在学校的五名教师里,三十多岁的戴老师最有神采:中上等的个头儿,白皙的面皮配着一双炯炯有神的大眼,常年梳着光亮的一边儿倒的大分头。在我读到三年级时,戴老师当上了我们一、三年级复式班的班主任,教我们算术、语文两门功课,还兼着全校所有班级的唱歌课。
那个时期,国家号召城里的有志青年来农村支教。六二年的暑假过后,戴老师就是在这个号召的鼓舞下,走出了他教书的县城小学来到我们这儿的。他爱人也是老师,在县城的一所小学里任教。他们夫妻俩膝下有三儿两女五个孩子。大儿子正在读初中一年级,小女儿上着幼儿园。
那时,在我们这个到处是鸭蛋脑袋的乡村里,戴老师最抢眼的地方就是他那头浓密黑亮的大分头。每回戴老师带着我们去麦地里捡麦穗儿,总惹得那些正在地头歇活的大姑娘小媳妇们的注目观望。我的伙伴儿们私下里这样议论过戴老师那头美丽的头发:“你瞅人家戴老师,那头上的油抹的,苍蝇要是落上去准得劈叉!”有的更如是说:“你知道什么,光咱们戴老师每天抹在头上的香油,就比我妈炒菜炝锅用的多”……说归说,单凭戴老师那头飘逸的大分头,就够我们这些还不谙世事的秃小子们羡慕的,更甭说他满肚子的学问了。
在我儿时的记忆力里,戴老师上课最吸引人的绝活是讲故事。像什么“乌鸦喝水”、“小马过河”、“董存瑞”等课文,经过戴老师的加工渲染,短短的一篇课文简直让戴老师讲神了,让满教室大小不等的学子,一时听得屏气敛神眼直嘴歪口水直流。对于幼小的我们来说,不知道戴老师哪儿来的那么大学问。

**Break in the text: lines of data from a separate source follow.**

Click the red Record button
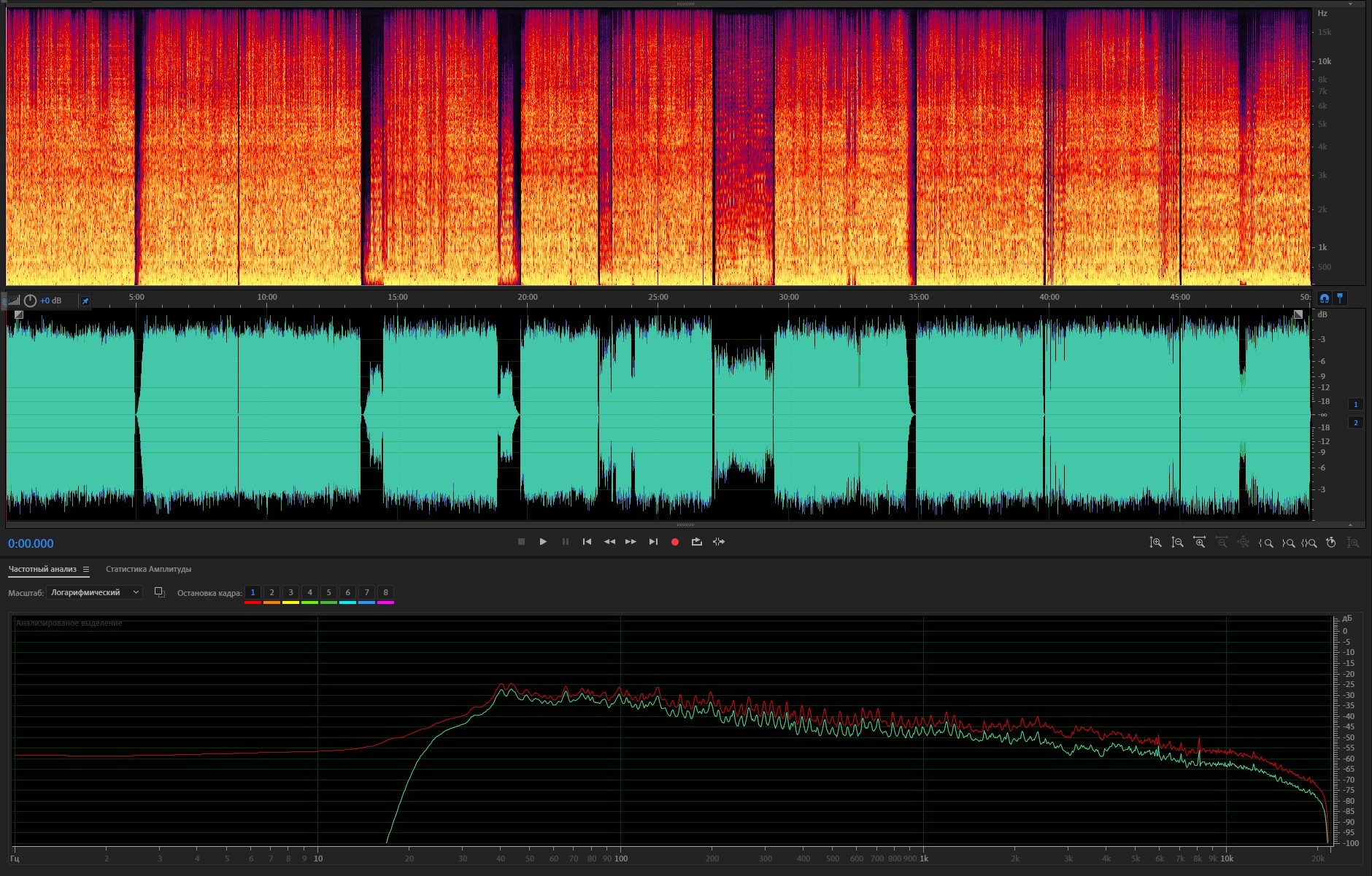The image size is (1372, 876). [675, 542]
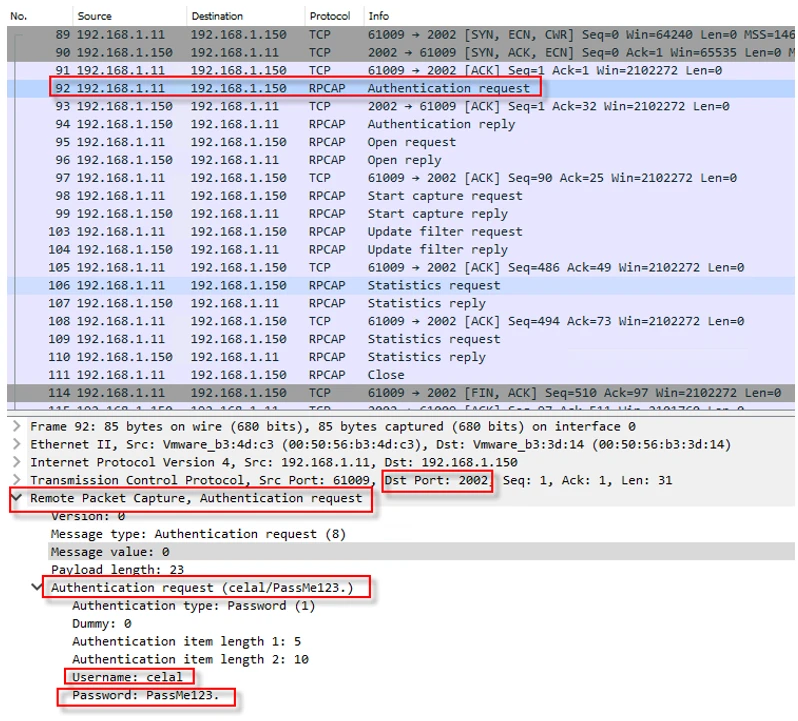
Task: Click the Info column header
Action: click(379, 16)
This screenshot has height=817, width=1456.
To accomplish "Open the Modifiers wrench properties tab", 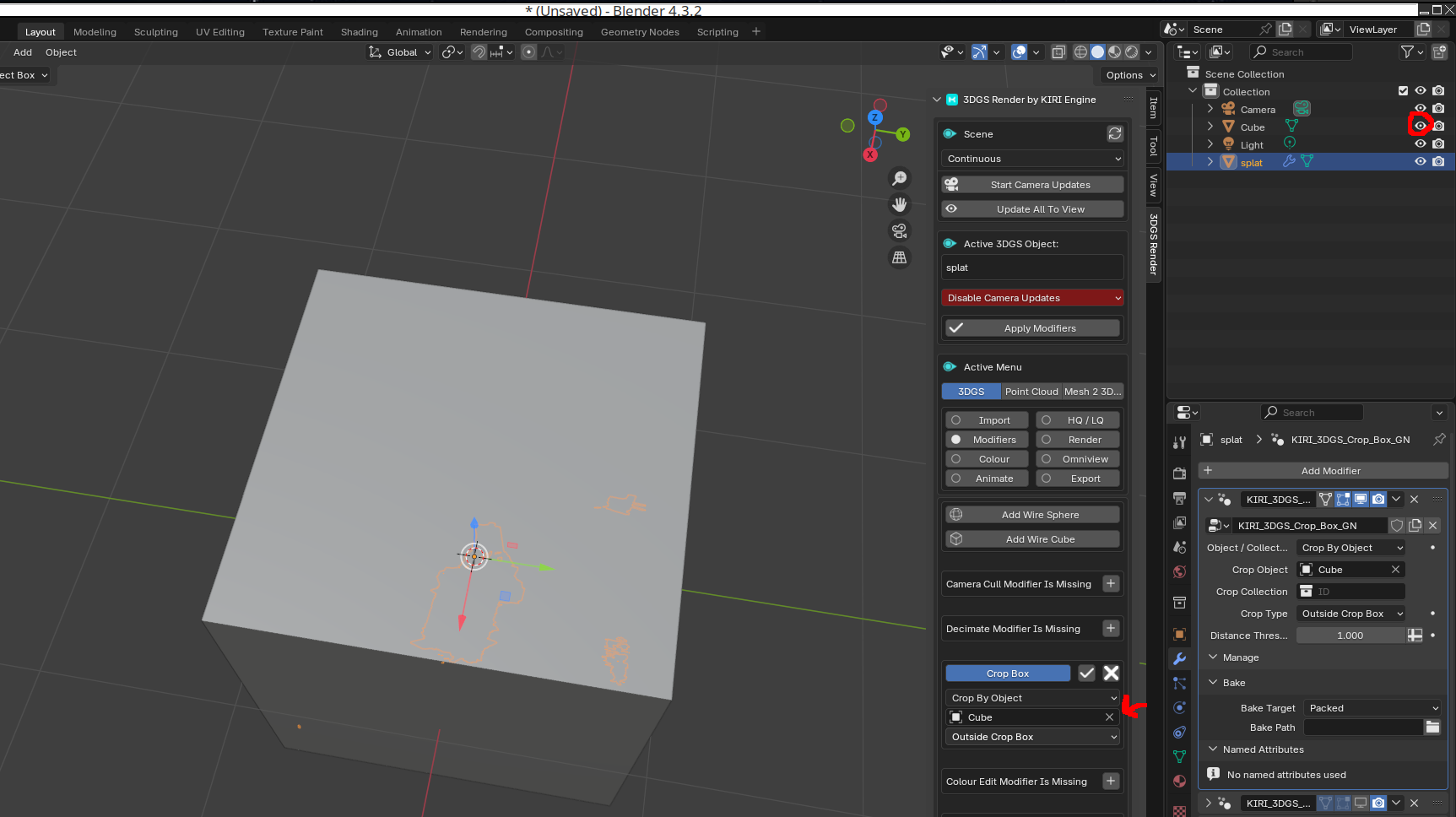I will 1179,658.
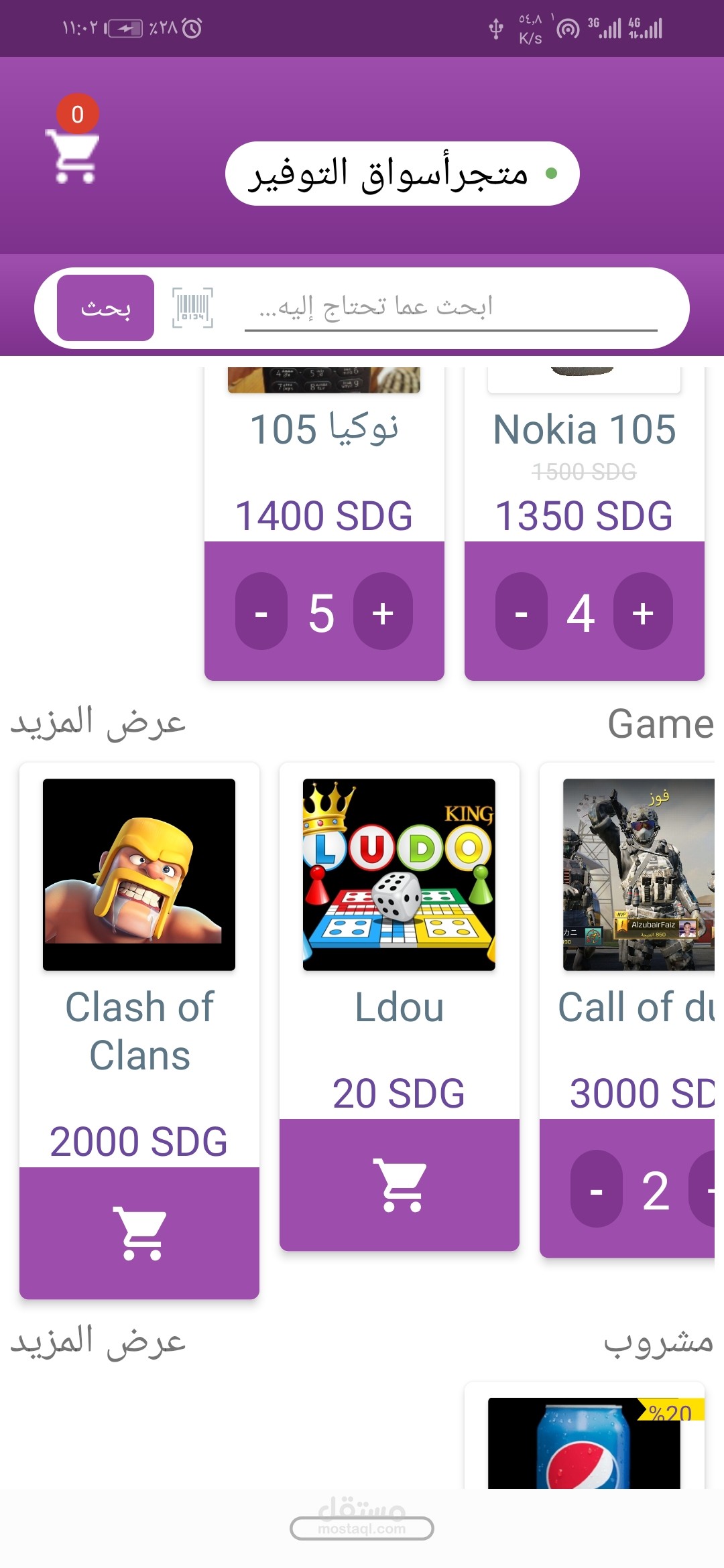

那天下午,戴老师是被他教过的两名六年级学生连推带搡地捉着两手押出那间办公室的,戴老师的脸色很难看,两腮的肌肉在突突的颤抖着,从我们的身后走上来时,他的头垂得很低,不敢用眼睛看他教过或正在教着的弟子们。扭押着戴老师两条胳臂的那两名六年级学生,一个外号叫石癞子,一个被唤作李滚刀。
石癞子的学名叫石路生,是他妈在去干活的路上摔了一个跟头生下的他。
个头儿不往高里长不说,他的头上还常年长着恶心人的秃疮疙瘩,扑落得整个脑袋没一点儿好地方。一到天气炎热的五逢六月,嗡嗡叫的苍蝇便一个劲儿地踪着他在头顶盘旋,赶都赶不走;到了冬天,摘下他那顶和地皮一色的破帽头一抖落,就会掉下满桌子的白渣儿。不管哪次老师排座位,班里的同学谁都不愿挨着他,一是瞧着恶心人,二是怕不小心招染上自己。由于他平时不得人,小伙伴儿便编排了这样一首打油诗来作践他:“远看白花花,近看豆腐渣。夏天流脓水,冬天飘雪花。”
别看石癞子人相孬,心眼儿还不正,尤其是报复心忒强。就拿报复他爸哪件事来说吧:有一回,石癞子偷了家里的两个鸡蛋到京津公路边儿上的小卖部换糖吃,被恰好收工路过小卖部的他爸石碌碡给发现了,先是审问了一番,事情查实之后,摁在地上就是一顿暴揍。除此之外,他还被停了当天的一顿晚饭。打那件事后,他从心里就嫉恨上了他爹。只是由于人小力单,才不敢明面儿上跟他爹玩儿横的。于是,他就琢磨了好几个阴损的坏招儿来整治他爹。